— А ну, шевелись!
— Давай быстрей!
— Не отставай от Артыка!
Закончив свой участок раньше всех, Артык взбежал на высокий берег сухого русла канала и ладонью отер пот с лица. Он, словно борец, победивший в борьбе, огляделся вокруг и увидел, что многие справились с работой только наполовину.
Ожидая, пока ему отмерят новый участок для очистки, он присел на валу, вынул из-за кушака лепешку и стал жевать. Лепешка показалась ему необычайно вкусной. Но появление мираба отбило у него охоту к еде. Как только очередь дошла до Артыка, шест в руках Халназара стал удлиняться. Тогда Артык подошел к баю и ухватился за шест.
— Погоди, мираб-ага, дай-ка отмерим еще разок, чтоб ошибки не вышло!
Халназар-бай злобно ощерился. Может быть, он и ударил бы Артыка, но, боясь вызвать недовольство дейхан, только процедил сквозь зубы:
— Упрям же ты, парень!
Когда во второй раз отмерили участок, оказалось, что шест не достает до сделанной раньше отметки аршина на два. Однако Халназар сейчас же нашелся.
— Ты что — ослеп, не видишь, где я отметил? — строго сказал он разметчику и провел по земле новую черту.

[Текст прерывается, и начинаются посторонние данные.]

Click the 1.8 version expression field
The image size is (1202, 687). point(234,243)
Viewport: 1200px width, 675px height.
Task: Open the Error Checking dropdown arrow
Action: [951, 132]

После этого шест для Артыка уже больше не удлинялся. Но Халназар все время искал повод для придирок. «Стенку не выровнял», «дно не вычистил», «землю выбрасываешь слишком близко», — говорил он, как только появлялся подле Артыка. Но тот умел постоять за себя.
Наступила зима с крепкими морозами ночью, с холодными дождями и пронизывающим ветром днем. Артык и три его товарища жили в землянке. Начинали работу задолго до рассвета, а заканчивали в сумерки.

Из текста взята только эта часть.